■ **Supplied material**:
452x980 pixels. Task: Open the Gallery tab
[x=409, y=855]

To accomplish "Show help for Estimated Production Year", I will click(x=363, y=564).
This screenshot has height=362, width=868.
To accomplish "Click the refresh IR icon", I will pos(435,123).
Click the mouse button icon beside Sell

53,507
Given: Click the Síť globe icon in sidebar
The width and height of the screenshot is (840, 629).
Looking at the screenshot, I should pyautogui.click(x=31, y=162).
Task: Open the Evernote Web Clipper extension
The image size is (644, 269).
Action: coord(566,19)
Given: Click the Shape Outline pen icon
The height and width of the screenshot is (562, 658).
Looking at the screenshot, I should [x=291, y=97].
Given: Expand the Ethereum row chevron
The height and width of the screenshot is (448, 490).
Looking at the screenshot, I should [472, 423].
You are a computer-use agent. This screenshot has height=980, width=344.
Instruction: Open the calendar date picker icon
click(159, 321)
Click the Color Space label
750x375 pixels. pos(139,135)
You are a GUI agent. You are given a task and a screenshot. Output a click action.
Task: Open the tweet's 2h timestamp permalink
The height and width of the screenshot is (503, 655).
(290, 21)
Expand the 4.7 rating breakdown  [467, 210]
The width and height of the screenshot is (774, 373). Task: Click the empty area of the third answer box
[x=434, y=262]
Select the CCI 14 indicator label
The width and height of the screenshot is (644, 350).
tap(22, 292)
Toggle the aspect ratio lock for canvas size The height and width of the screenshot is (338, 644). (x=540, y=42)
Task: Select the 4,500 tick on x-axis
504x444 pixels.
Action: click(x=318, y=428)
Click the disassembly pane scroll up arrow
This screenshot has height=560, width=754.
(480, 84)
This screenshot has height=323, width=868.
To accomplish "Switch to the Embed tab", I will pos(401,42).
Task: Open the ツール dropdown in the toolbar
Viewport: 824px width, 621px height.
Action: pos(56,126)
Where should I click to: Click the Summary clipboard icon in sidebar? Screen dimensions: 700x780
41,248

■ **Task to carry out**:
Reproduce, exactly and only, the lines running from the one with "504x444 pixels." to the end of the listing above.

■ **Response**:
504x444 pixels.
Action: click(x=318, y=428)
Click the disassembly pane scroll up arrow
This screenshot has height=560, width=754.
(480, 84)
This screenshot has height=323, width=868.
To accomplish "Switch to the Embed tab", I will pos(401,42).
Task: Open the ツール dropdown in the toolbar
Viewport: 824px width, 621px height.
Action: pos(56,126)
Where should I click to: Click the Summary clipboard icon in sidebar? Screen dimensions: 700x780
41,248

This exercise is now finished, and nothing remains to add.